My guess is that the school system realized that there were going to be a huge number of teachers and staff taking personal days to attend or participate in the funeral. Also, the huge number of dignitaries (the last 4 Presidents, prominent nationa figures, etc.) descending on Lithonia makes it best not to have school buses getting in the way.
Fulton County schools are open tomorrow. However, “[d]ocumented absences due to the funeral will be excused.”
Mrs. King: Not a bad person, but not the honorable Rev. Martin Luther King, Jr. either.
Coretta Scott King Scandals
From the LA Times
http://www.latimes.com/news/nationworld/politics/la-013106king_lat,1,1024697.story?page=4&cset=true&ctrack=1
The King Center has been attacked over the years for a lack of activism, and it struggled financially. In the 1990s it began to run large deficits, and by 2005 it needed $11.6 million in repairs. The future of the center became the subject of an ugly family squabble, with Dexter and Yolanda pushing to sell the institution to the National Park Service over the objections of Martin III and Bernice. Several years earlier the King family had tried to block a National Park Service proposal to open its own exhibit on Rev. King, arguing that it would detract from the family-run center across the street. The Kings and
the Park Service eventually resolved their differences, but the dispute tarnished Coretta King’s image.
Other controversies — such as selling the rights to her husband’s “I Have a Dream” speech for use in cell phone commercials while limiting access to his papers by serious scholars and journalists- only sharpened the criticism that King and her family were putting personal profit before public interest. The King estate forced USA Today to pay $1,700 plus legal fees after the newspaper published the text of Rev. King’s “I Have a Dream” speech. It also sued CBS for selling a video documentary that made extensive use of the network’s own film of King and the march on Washington. After the success of Henry Hampton’s widely praised PBS series on the civil rights movement, “Eyes on the Prize,” the estate made similar claims that film of King had been used illegally and demanded a licensing fee. The latter dispute was settled out of court for an undisclosed sum. After a deal to sell King’s papers to the Library of Congress for $20 million fell through, the King estate arranged with Sotheby’s auction house to sell the archives privately, but no satisfactory buyers have been found. Meanwhile, the estate was expected to earn as much as $10 million from a 1997 deal with TimeWarner to release his speeches and writings in various media, including audio and CD-ROMs.

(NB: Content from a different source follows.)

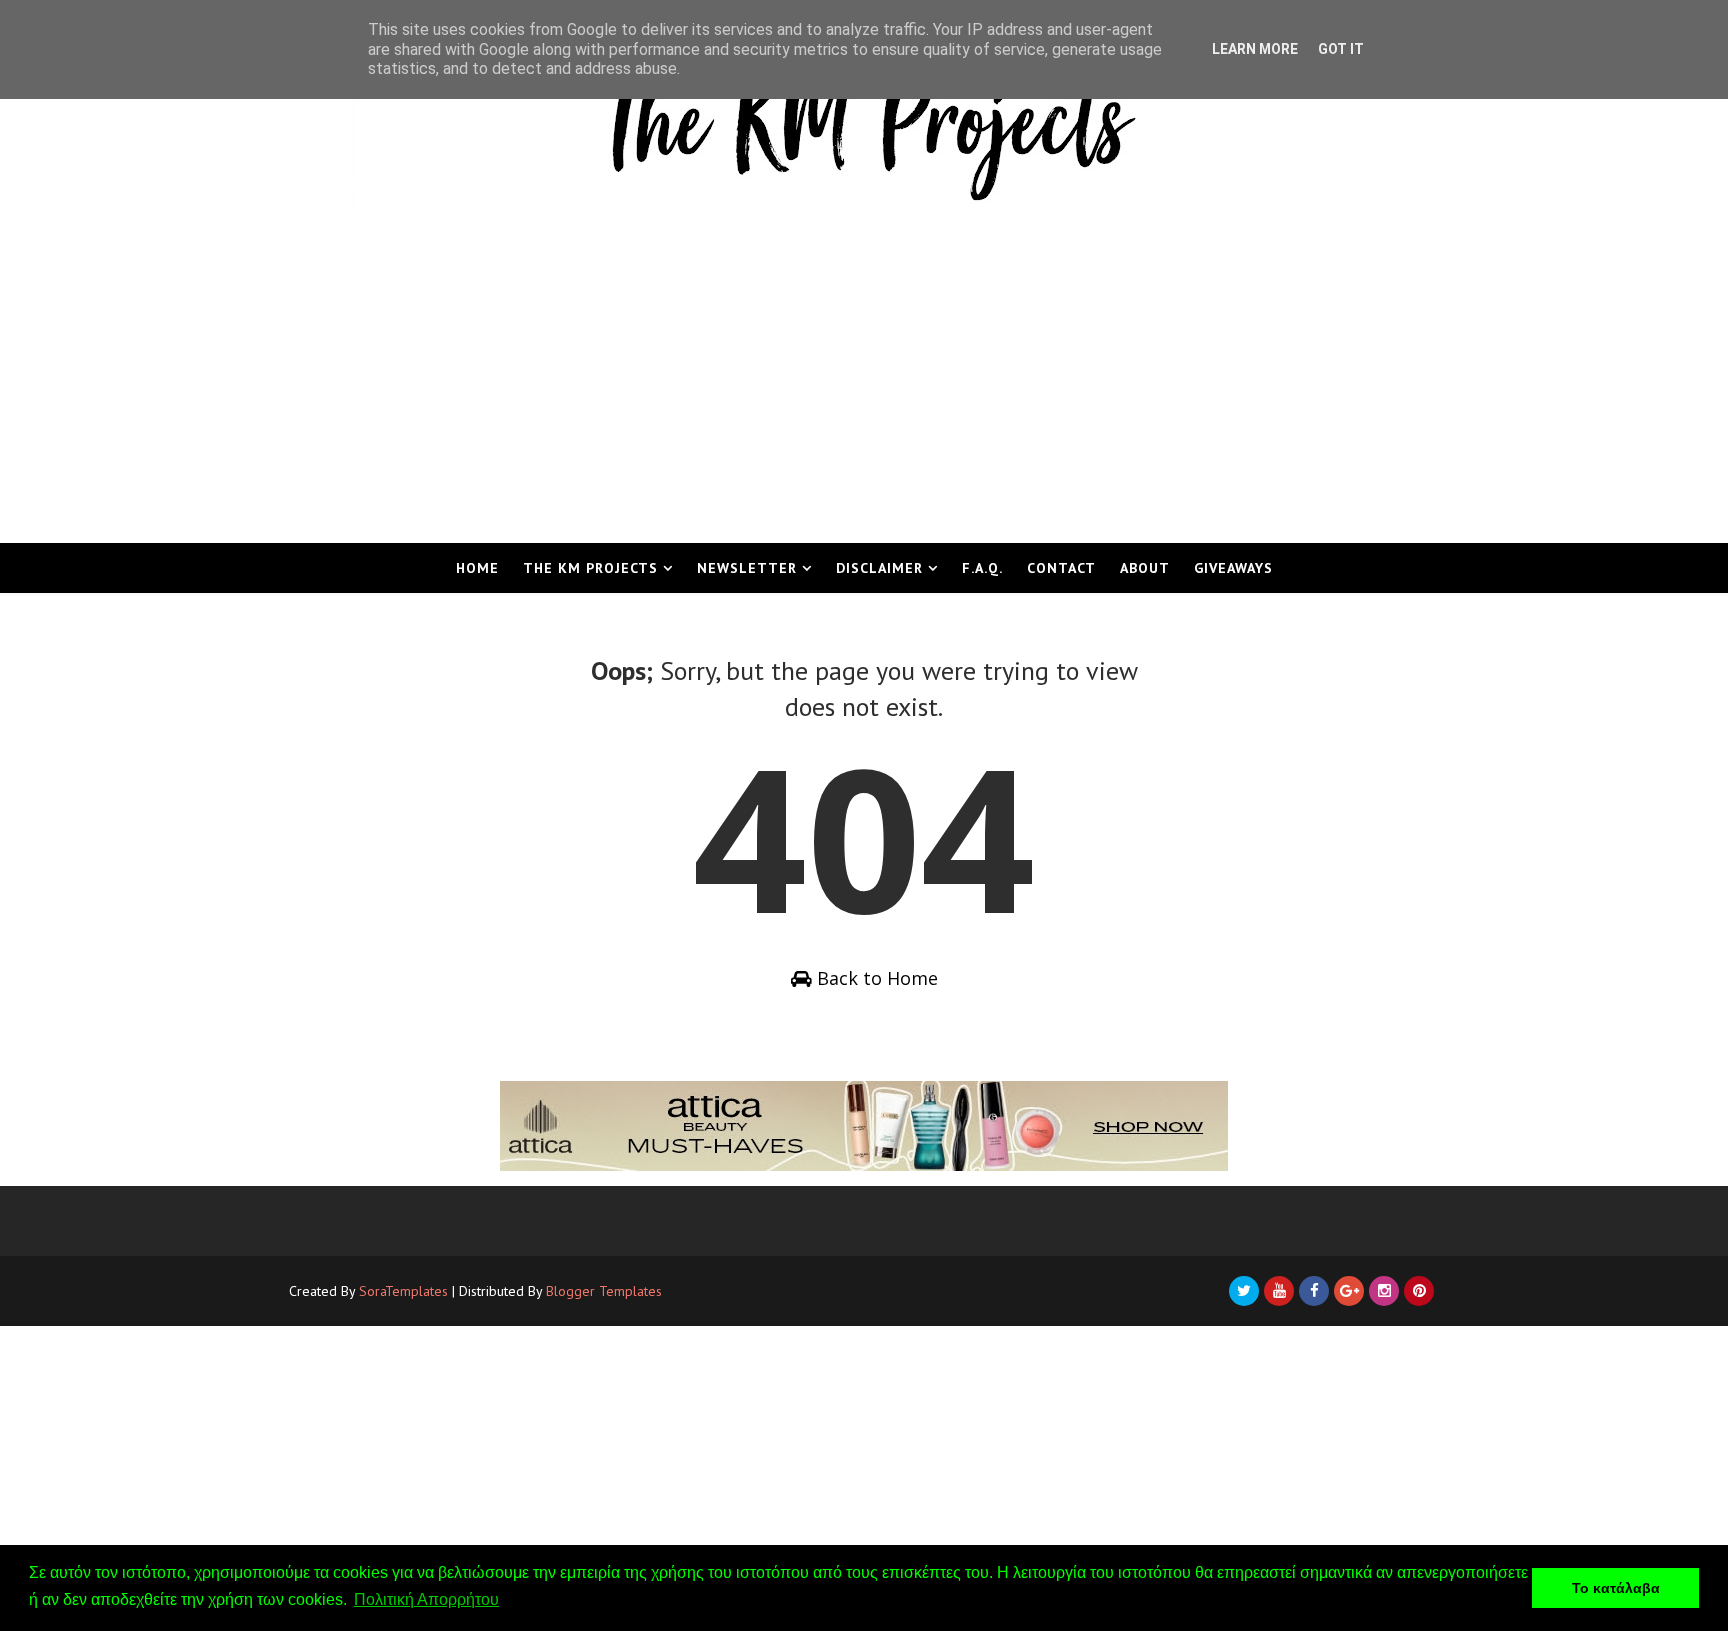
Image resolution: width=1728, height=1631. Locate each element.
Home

A self-professed workaholic who often called staff members late at night, Coretta King never took a salary from the center but supported herself through speaking fees and royalties from her autobiography and her late husband’s writings.
Not to take away from the memory of the Kings, but this was a inconvenience as a parent. They certainly could’ve closed schools around the area and excused those going in Dekalb. We’ve already had enough unplanned days off as it is. And we have yet to get our 1″ dusting of snow that will shut down the ciy.